I recently talked to a fellow entrepreneur who seemed quite stressed out. Despite business going well, being healthy, and otherwise not having any complaints, he felt stressed. Very stressed. I could relate because I tend to feel the same way. Despite being in a very good position – no shitty boss, no looming deadlines, no dreadful finances – I feel stressed.
A while back, it dawned on me that stress isn’t necessarily the result of any tangible, or even any external, factor. It can be self-made. It was the difference between my expectations and what I perceived to be reality. This difference between expectation and perceived reality might be even a good way to phrase the source of stress in general. What concerns me right now though is the self-made kind.
Of course, there could be a real gap that is reason for concern. But in many cases, it’s more due to unrealistically high expectations or misconceptions when it comes to reality. I’d like to give you an example for the latter: My day yesterday. First, an actual account of how I spent my day yesterday (‘the reality’), then, how I perceived it (‘the perceived reality’).

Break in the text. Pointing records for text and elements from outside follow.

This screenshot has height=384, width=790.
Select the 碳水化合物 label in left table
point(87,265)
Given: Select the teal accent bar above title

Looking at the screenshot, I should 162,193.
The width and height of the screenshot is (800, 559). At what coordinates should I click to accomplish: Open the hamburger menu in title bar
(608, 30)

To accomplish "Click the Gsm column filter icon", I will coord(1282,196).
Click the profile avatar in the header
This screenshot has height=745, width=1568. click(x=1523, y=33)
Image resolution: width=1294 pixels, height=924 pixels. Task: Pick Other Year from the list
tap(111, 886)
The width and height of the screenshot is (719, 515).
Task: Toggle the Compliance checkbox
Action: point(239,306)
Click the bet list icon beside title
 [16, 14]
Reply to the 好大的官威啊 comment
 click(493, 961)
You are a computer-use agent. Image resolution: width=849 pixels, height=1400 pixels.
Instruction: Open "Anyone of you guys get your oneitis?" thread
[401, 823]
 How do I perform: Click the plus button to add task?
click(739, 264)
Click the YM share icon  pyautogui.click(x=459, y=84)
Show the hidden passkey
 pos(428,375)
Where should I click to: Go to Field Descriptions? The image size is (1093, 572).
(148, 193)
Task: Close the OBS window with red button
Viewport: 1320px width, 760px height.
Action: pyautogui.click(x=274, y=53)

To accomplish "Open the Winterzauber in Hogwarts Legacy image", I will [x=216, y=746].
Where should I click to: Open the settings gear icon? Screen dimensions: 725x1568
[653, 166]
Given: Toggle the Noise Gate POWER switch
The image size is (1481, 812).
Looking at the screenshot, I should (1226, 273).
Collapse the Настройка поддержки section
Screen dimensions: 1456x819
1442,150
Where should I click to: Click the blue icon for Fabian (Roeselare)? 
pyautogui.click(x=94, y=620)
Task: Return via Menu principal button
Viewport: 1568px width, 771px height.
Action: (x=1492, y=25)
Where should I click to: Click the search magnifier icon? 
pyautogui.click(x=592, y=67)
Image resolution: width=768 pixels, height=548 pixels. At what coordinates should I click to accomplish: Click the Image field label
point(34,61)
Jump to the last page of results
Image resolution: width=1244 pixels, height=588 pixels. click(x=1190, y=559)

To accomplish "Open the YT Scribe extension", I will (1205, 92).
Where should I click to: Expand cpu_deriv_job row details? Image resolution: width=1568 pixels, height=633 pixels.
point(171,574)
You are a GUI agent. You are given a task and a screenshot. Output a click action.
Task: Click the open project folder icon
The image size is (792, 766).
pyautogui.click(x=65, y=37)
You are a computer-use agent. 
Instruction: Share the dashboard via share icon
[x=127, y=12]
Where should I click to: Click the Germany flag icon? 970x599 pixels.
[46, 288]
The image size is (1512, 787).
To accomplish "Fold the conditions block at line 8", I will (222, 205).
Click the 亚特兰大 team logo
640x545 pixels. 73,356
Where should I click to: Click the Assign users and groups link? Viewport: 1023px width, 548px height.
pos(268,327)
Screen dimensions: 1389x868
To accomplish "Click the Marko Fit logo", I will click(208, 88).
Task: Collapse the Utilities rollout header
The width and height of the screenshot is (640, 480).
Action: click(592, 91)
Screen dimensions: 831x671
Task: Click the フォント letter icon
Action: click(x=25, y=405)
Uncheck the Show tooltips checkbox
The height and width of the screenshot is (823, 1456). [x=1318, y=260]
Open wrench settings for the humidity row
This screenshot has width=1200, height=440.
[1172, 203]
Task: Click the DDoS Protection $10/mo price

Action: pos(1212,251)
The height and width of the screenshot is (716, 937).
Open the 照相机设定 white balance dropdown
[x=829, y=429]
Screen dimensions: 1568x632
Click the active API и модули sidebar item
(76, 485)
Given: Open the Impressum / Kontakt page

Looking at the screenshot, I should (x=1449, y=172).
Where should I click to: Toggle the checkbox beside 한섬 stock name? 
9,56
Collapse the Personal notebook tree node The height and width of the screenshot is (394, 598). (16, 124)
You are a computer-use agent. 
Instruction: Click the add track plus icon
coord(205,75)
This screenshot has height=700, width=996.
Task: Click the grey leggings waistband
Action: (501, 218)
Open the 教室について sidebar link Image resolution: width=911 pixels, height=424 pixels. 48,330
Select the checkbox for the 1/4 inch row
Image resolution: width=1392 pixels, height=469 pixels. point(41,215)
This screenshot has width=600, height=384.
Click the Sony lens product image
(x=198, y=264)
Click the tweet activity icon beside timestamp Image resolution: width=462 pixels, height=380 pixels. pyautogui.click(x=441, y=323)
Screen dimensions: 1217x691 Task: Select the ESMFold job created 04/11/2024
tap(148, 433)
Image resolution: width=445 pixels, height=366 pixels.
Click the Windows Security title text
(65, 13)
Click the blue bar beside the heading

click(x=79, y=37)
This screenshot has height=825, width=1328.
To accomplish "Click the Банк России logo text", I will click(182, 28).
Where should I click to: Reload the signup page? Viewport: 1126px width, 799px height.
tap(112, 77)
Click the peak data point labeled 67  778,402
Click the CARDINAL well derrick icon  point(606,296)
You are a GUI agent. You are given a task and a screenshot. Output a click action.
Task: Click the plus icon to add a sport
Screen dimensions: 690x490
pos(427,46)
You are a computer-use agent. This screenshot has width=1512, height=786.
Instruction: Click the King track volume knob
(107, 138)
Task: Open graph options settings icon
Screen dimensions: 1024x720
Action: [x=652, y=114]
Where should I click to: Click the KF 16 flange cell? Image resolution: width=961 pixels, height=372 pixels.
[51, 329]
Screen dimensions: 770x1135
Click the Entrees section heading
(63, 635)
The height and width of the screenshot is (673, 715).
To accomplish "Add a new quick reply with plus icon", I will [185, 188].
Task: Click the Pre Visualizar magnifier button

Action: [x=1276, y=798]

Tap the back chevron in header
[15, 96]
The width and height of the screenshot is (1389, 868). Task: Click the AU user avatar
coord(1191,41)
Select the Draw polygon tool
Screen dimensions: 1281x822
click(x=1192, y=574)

Here’s how the actual day went, based on my own work and time logs.
- 6:00 – Get up. It’s an early day since I have to travel outside of Bangkok, and I want to beat the traffic.
- 6:30 – Grab something to eat and drink during breakfast happy hour at a nearby eatery.
- 7:00 – Get in a taxi to Bang Kwang Prison in Nonthaburi to visit an inmate I occasionally care for.
- 7:45 – Arrive at the prison and find out regulations were changed. Relatives now need an embassy letter to visit prisoners.
- 8:15 – Go to a coffee shop and work on editing a podcast episode of Brewed in Bangkok.
- 10:15 – Meeting with an insurance start-up I considered working with.
- 12:00 – Lunch with the startup people.
- 13:00 – Continue editing the podcast episode.
- 14:30 – Head to a friend’s house to record another podcast episode.
- 18:30 – Head back home.
- 20:30 – Answer e-mails and other inquiries.
- 22:00 – Plop down in front of the PlayStation. End of workday.
By any standard, a very long and exhausting work day. Well, by any standard except for the one of my inner monologue. Here’s how I perceived that same day.
- 6:00 – Wake up. Shit. Didn’t go to bed early enough, played too many computer games. Going to be tired all day. Really need to get this under control.
- 6:15 – Wasting time on Facebook again. I don’t have time for ten minutes of meditation, but fifteen minutes of Facebook on the crapper is okay.
- 6:30 – On Reddit while eating breakfast. Why am I not reading a book or doing something else productive?
- 7:00 – In a taxi. The driver gets stuck on a traffic jam on Lad Prao road. I should have monitored his route on Google Maps and told him when he went wrong. Also could have left that restaurant ten minutes earlier. Would have also avoided this.
- 7:45 – Of course. I travel all this way and can’t visit the guy in prison anyway. Even if they hadn’t changed regulations, I couldn’t have visited him because I went on the wrong day. I suspected that yesterday, but I went anyway.
- 8:15 – Editing the podcast. I wonder if I’m wasting time by not editing and listening to it first. Or maybe I’m losing listeners because I don’t edit enough.
- 9:45 – Heading to a meeting with a startup. The people at the startup seem really nice. I end up hanging around with them much longer than I thought. Why do my meetings always turn into three hour events? This is why I can’t have more meetings.
- 13:00 – I should have stuck to a nearby coffee shop and edited the podcast there, instead of going to a mall after the meeting. Now I wasted time because it turns out I have to travel back to the same area I came from.
- 14:30 – Having a good talk with the podcast interviewee. He’s cool. I really like him. Though should I be more efficient in my interviews? Did I prepare too much?
- 18:30 – Heading home. Nodding off on the subway. Of course. Didn’t sleep enough.
- 20:30 – Be unstructured again about how I answer e-mails. Probably this included social media and other things that aren’t productive. I should make a schedule and stick to it rather than do busy work till late.
- 22:00 – Great. Finished work late again. I’ll be up too late and go to bed late again, repeating the same cycle.
Even as I’m typing this, I’m wondering if I shouldn’t be working on something else. If this is me having shiny ball syndrome again, chasing after some idea in my head instead of being focused on the task that’s actually on my schedule. How am I supposed to get anything done without ever properly focusing? It’s a waste of time. When should I post this on Facebook? I’ll probably be too impatient and post it right away, too close to other posts, and Facebook will bury it and no one will read it and I wasted all this time writing it.
I think I should add some actionable take away, so there it is: Write down reality. It helps with shaping your perception.